Foos is also looking forward to establishing Madonna football’s other “firsts,” whatever shape those may take. 

“In a new program, you basically set everything from what traditions you have to what you do on game day, and those things are going to carry through. That’s pretty exciting,” he said. “At Lindsey Wilson, where the stadium is, there’s a lot of large rocks beside the stairway down to the field. Someone said, ‘Wouldn’t it be cool to paint a rock black every time we get a home win?’ and that’s what we’ve done.”

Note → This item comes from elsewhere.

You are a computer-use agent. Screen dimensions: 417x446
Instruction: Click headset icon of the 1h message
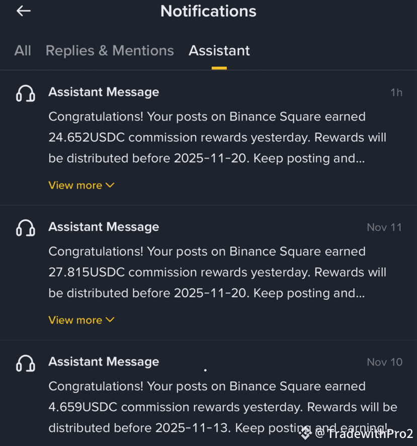26,93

It was there where Foos met his wife, Sara. The couple have a 4-year-old daughter, Leah. The 39-year-old is a 2003 graduate of Otterbein University (in Ohio), where he was a four-year football starter as an offensive lineman. He has 16 years of coaching experience, most recently as the offensive coordinator at Baldwin-Wallace University (also in Ohio), and was among 100 applicants for the Madonna opening.

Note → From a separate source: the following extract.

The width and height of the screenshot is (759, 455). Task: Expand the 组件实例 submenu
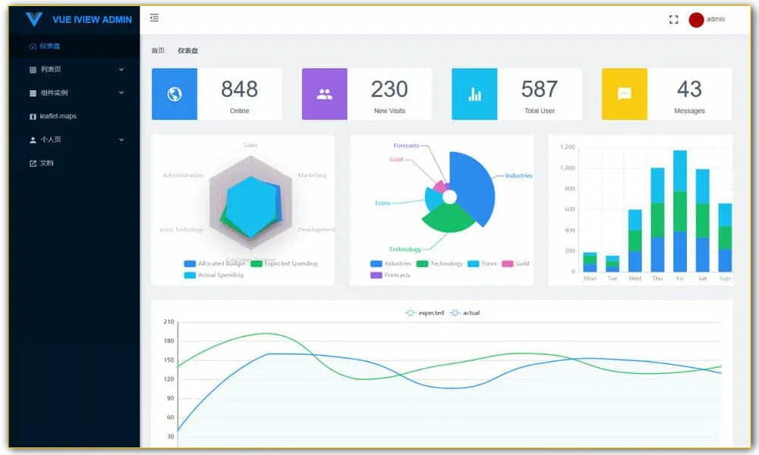coord(121,93)
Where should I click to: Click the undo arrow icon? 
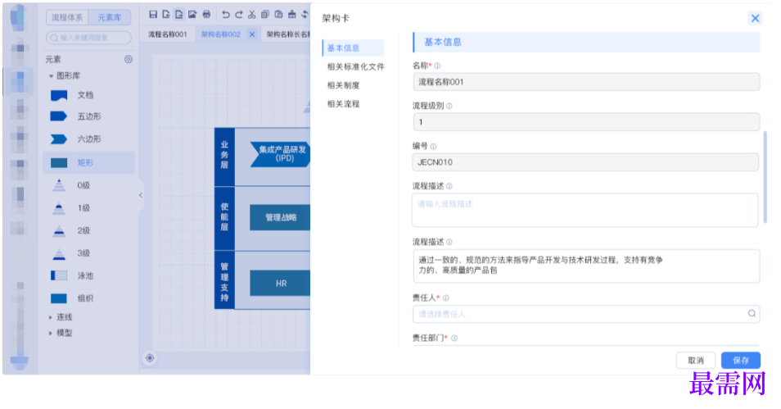tap(225, 15)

“Brian’s experience in the NAIA and with starting a pair of programs that were successful in a short period of time are obviously pluses on his resume, but everyone we talked to raved about him as a person,” Madonna athletic director Scott Kennell said in a press release. “He fits the Madonna model of putting the student before athlete and values the Franciscan principles that we stand for here at Madonna. We are excited to have him on board and expect great things.”

“Madonna’s a great fit for where I’m at spiritually,” Foos said. “It’s going to be exciting, it’s going to be fun. I am looking forward to building the program.”